NEWS

R.I. National Guard unit deploys to Middle East

Mark Reynolds
mreynold@providencejournal.com
Sendoff ceremony for Rhode Island National Guard's 115th Military Police Company on Saturday. [U.S. Air National Guard / Staff Sgt. Deirdre Salvas]

The Rhode Island National Guard’s 115th Military Police Company has deployed on an overseas mission to support an evolving U.S. military mission in the Middle East known as Operation Spartan Shield.

On Monday, the Guard announced the company’s deployment in a news release accompanied by photos from a Saturday sendoff ceremony in North Kingstown attended by Gov. Gina Raimondo, U.S. Sen. Jack Reed, U.S. Rep. David N. Cicilline and others.

The unit’s rotation comes amid reinvigorated discussions about President Donald Trump’s plans for the U.S. military in the Middle East.

Earlier this month, a drone-strike ordered by the president killed the commander of Iran’s Quds Force, Maj. Gen. Qasem Soleimani, in Iraq, raising tensions to a level that many analysts likened to the brink of a new war. Iran countered with a missile attack on two Iraqi military bases hosting U.S. troops.

The deployment of the 115th is part of a scheduled rotation of deployments overseas, according to the Guard's news release.

“They will be conducting routine military police missions in support of Operation Spartan Shield throughout southwest Asia,” it said.

In 2017, U.S. Army Lt. General Michael Garrett described Spartan Shield as an effort “to deter regional aggression and malign influence in the region.”

A news posting on an Army website said that Spartan Shield “is U.S. Central Command’s means to deter regional aggression and stabilize countries within the region.
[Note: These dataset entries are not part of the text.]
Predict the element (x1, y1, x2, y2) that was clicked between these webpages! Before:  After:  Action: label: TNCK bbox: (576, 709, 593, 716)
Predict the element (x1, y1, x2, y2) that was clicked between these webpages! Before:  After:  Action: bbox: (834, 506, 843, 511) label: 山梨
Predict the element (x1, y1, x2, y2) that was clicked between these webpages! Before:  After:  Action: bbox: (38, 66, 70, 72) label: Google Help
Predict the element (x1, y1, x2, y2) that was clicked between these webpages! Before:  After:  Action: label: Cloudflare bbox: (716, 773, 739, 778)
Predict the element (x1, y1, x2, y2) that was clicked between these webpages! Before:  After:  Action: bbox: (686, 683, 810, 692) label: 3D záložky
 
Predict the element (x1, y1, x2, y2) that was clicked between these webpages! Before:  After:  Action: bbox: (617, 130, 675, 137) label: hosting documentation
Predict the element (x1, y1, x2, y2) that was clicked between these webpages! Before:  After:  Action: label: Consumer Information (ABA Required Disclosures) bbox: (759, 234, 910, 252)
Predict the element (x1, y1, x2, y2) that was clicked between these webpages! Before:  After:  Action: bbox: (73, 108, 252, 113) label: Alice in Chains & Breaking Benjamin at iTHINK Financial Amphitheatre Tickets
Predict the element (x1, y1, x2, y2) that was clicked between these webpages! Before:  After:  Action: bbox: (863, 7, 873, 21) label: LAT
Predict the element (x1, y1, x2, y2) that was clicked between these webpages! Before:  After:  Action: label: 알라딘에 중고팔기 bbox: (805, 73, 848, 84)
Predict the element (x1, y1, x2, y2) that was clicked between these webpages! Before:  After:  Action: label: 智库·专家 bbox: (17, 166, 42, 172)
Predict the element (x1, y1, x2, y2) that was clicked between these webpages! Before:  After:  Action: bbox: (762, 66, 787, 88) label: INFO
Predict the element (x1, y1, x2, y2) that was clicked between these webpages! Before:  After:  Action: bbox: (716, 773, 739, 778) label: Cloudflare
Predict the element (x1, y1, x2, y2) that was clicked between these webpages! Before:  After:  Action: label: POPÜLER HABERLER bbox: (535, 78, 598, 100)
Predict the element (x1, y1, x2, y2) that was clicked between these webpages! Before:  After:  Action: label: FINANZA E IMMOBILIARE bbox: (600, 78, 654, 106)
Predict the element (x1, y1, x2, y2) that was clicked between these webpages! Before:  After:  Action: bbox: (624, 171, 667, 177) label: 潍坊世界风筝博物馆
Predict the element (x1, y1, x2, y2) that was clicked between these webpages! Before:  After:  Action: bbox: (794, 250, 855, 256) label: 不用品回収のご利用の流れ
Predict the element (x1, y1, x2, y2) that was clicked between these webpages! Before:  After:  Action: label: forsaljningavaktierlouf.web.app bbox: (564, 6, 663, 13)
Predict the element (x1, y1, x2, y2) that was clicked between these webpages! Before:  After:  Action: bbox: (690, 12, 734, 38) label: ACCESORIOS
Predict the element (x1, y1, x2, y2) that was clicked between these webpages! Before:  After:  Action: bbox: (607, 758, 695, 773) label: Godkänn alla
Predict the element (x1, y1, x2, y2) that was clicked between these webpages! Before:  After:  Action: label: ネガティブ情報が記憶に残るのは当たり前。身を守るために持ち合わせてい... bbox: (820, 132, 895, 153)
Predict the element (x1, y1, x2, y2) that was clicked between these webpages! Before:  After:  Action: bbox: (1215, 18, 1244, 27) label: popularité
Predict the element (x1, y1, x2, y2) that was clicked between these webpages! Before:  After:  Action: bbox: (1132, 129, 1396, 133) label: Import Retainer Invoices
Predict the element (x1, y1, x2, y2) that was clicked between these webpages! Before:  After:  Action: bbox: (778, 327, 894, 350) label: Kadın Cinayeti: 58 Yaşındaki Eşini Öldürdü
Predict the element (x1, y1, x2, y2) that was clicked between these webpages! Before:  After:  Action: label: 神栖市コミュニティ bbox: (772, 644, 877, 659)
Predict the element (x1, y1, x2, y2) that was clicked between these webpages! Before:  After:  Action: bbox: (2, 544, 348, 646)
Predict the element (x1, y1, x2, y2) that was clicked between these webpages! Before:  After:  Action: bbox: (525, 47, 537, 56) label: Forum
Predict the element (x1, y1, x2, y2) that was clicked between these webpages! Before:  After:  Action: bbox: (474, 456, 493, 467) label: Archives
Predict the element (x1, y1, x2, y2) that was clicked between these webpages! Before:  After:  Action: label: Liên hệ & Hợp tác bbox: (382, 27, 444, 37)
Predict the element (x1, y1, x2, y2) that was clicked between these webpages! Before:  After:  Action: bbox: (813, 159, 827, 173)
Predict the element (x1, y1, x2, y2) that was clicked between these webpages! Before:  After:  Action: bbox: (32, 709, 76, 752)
From Egypt to Pakistan, Kazakhstan to Yemen, the U.S. Central Command’s area of responsibility is strategically important as well as volatile.”

A different posting on Army.mil, later in 2017, described the mission as “a combined forces contingency operation…” in one “of the most dynamic regions of the world.”

U.S. vital interests in that region include: “the free flow of resources through key shipping lanes, the defense of our homeland against the pervasive and persistent threat of terrorism and extremism, and the prevention of the proliferation of (weapons of mass destruction).”

A more recent report, written by the U.S. Army’s 34th Infantry Division, as it turned over its Spartan Shield responsibilities to the Army’s 38th Infantry Division, said that the mission is “designed to maintain a US military posture in Southwest Asia sufficient to strengthen our defense relationships” and “build partner capacity.”

The 34th’s commander, Maj. Gen. Benjamin J. Corell, wrote that the division, known the “Red Bulls,” had served in Kuwait and neighboring nations to deliver “lethal U.S. military force within the region if required while providing deterrence to regional adversaries.”

Based at Camp Fogarty in East Greenwich, the 115th was formed in 1951. Forty-nine members of the 115th served in Vietnam in 1968.

The unit deployed during the first Persian Gulf War in 1991, and it also endured a grinding deployment to Iraq in 2003.

Over a 12-month period, the 115th performed almost 1,600 missions, according to the Guard.

"America's citizen soldiers have always answered our nation's call to duty," the commander of the 118th Military Police Battalion, Lt. Col. Jeffrey Floyd, said in the news release.

"That legacy of service has made our nation and the world a safer place. Today the 115th Military Police Company begins another chapter in that legacy."